Mechanical Ventilation

NIV is associated with a high rate of failure (>80 %). It may be proposed but its efficacy should be assessed within a few hours (clinical, blood gases). More than 85 % of patients require invasive ventilation. A strategy of protective ventilation comparable to that in ARDS with acceptable tolerance of hypercapnia is recommended (plateau pressure ≤ 30 cm H2O, running volume of 6 mL/kg predicted weight). The mortality of mechanically ventilated patients with IPF is around 90 % [47].

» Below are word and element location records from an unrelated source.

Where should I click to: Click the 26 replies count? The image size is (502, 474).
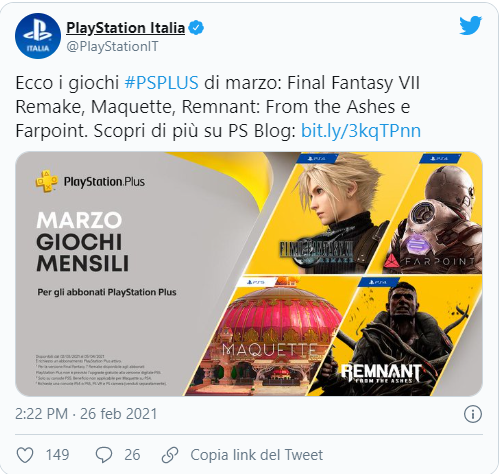(x=132, y=455)
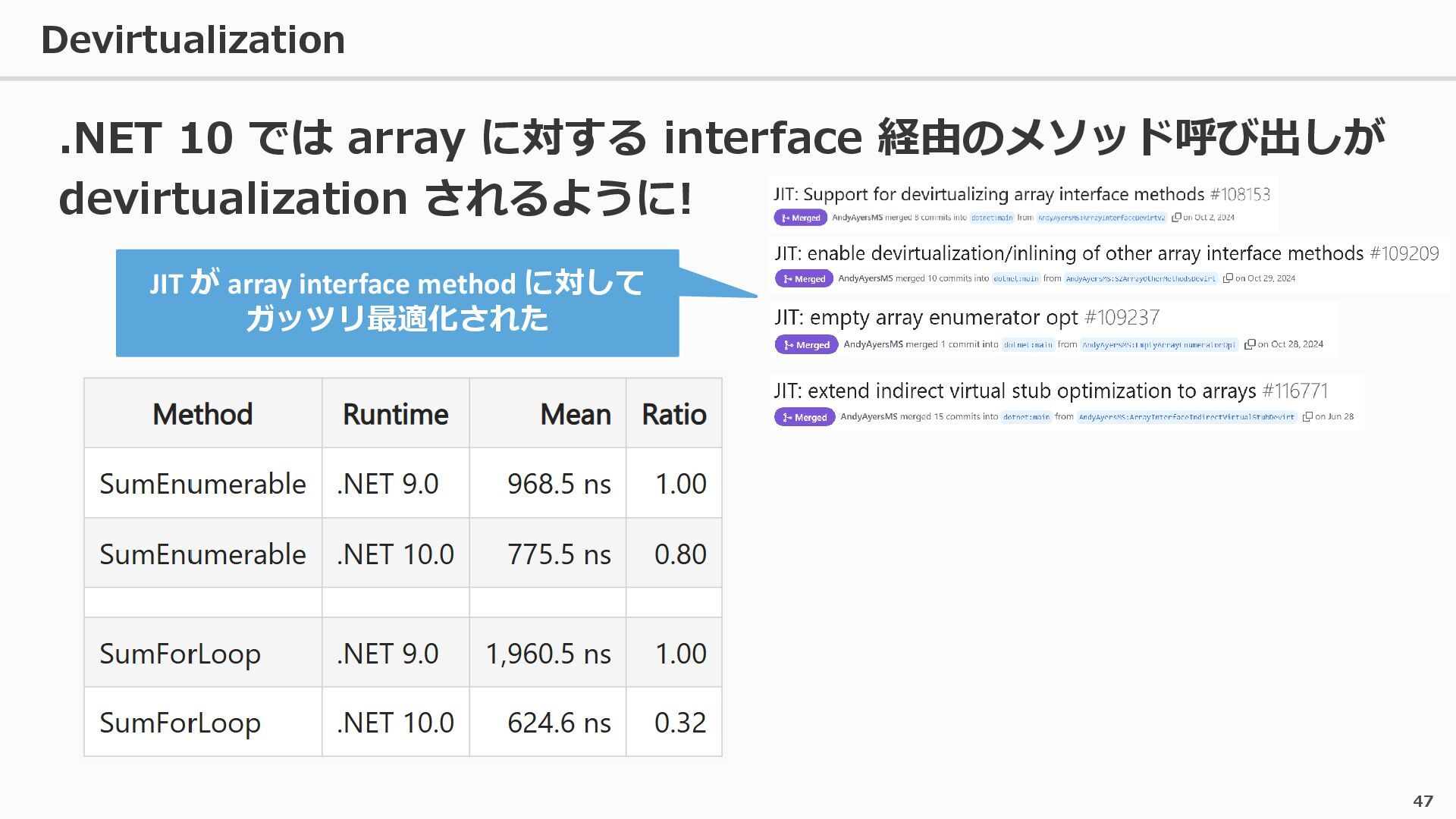The width and height of the screenshot is (1456, 819).
Task: Copy branch name icon dated Jun 28
Action: (1307, 417)
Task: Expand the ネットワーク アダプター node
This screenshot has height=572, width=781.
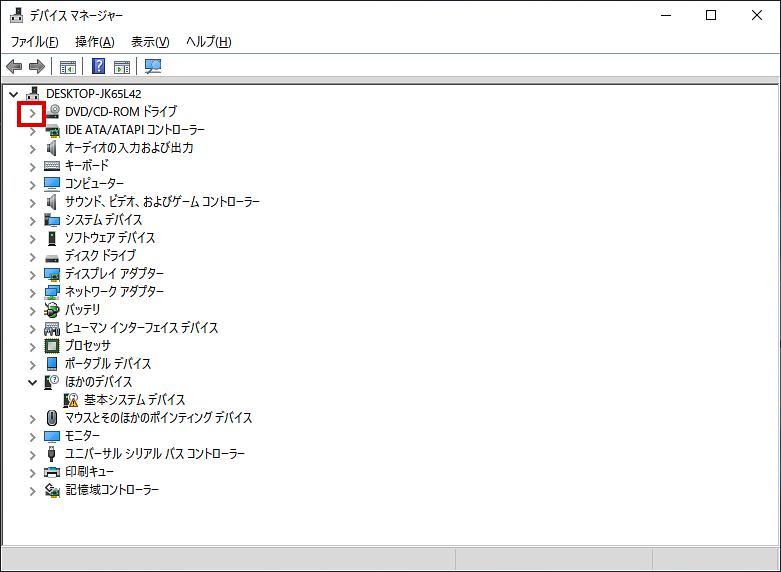Action: (x=32, y=293)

Haemodynamics and Pulmonary Arterial Hypertension

Evaluation of the cardiogenic component is essential during ARF in DILD. Investigations for PAH are carried out by right-sided catheterisation or by ECG. Inhaled nitric oxide and other pulmonary vasodilatory treatments can then be discussed (epoprostenol, bosentan, sildenafil). However, in the case of ARF in pulmonary fibrosis, no study has confirmed the benefit of these treatments [3, 5, 6]. Anticoagulant treatment (or its continuation) is indicated particularly in the presence of PAH, pro-coagulant connective tissue disease and, for some medical teams, in all fibroses [3, 6]. However, the value of starting anticoagulant treatment should be discussed in line with the benefit/risk to the patient.

Anti-Infective Treatments

Faced with the possibility of infectious pneumonia complicating pulmonary fibrosis or responsible for DILD, broad-spectrum antibiotics covering intracellular and opportunistic pathogens are often started after taking microbiological specimens (BAL). Investigations for Pneumocystis should be carried out systematically and the disease treated. Treatment should be reassessed systematically as soon as the microbiological results are available and as a function of the evolution of the patient after 48–72 h.

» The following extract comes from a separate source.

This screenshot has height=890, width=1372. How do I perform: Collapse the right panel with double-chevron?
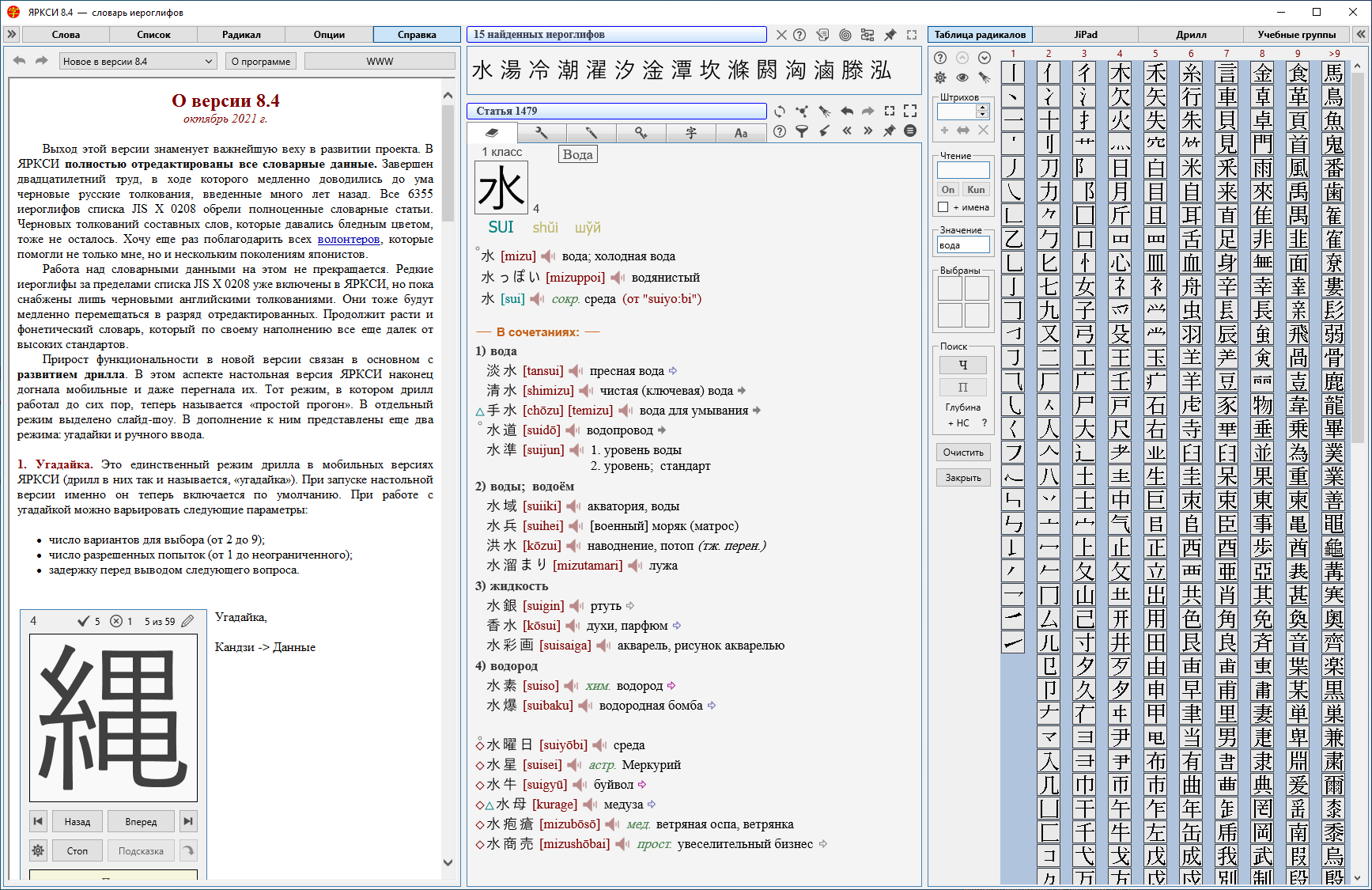(x=1360, y=35)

Corticoid and Immunosuppressive Treatment

When DILD has been diagnosed previously (e.g. IPF, fibrosis associated with connective tissue disease, granulomatosis), the patient is often already receiving treatment with corticoids. After elimination of a infectious cause, boluses of corticoids (poorly codified in the literature, 1–15 mg/kg for 1–3 days) are frequently prescribed, particularly because withdrawal of corticotherapy is sometimes associated with exacerbation. Some teams also add cyclophosphamide. However, these treatments have not yet been validated when the patient is hospitalised in the ICU. In the case of IPF, a recent “international evidence-based guideline” was published not recommending corticotherapy, colchicine, cyclosporine A and corticoid + immunomodulator combinations: interferon-γ, bosentan and etanercept [6]. For some patients with IPF, the combination acetylcysteine + azathioprine + prednisone, acetylcysteine alone and prifenidone are recommended [6]. The prognostic impact in the ICU is often modest and a significant benefit in terms of survival has not been demonstrated when fibrosis is established [3, 4, 6]. DILD associated with pneumocystosis is treated with corticotherapy (1 mg/kg) in association with anti-Pneumocystis treatment. Eosinophilic pneumonia, cryptogenic organising pneumonia, DILD in connective tissue disease and systemic granulomatosis, and histiocytosis usually respond favourably to corticotherapy.

Lung Transplantation and Extracorporeal Respiratory Assistance

Lung transplantation concerns patients with previously diagnosed lung disease and placed on a waiting list. A multidisciplinary discussion (pneumologist, intern, intensivist, thoracic surgeon, anaesthetist) is necessary in order to rule out lung transplantation, which usually takes place in the context of a national priority termed “a lung super emergency” whose prognosis is poor. Sometimes, lung transplantation may be discussed after ARF when withdrawal of mechanical ventilation is impossible. Extracorporeal respiratory assistance is an exceptional therapeutic option which should only be used in patients waiting for a lung transplant (“bridge to lung transplantation”) or in those with curable fibrosing DILD while waiting for the effects of specific treatment (e.g. infectious DILD with severe ARDS, idiopathic acute eosinophilic pneumonia).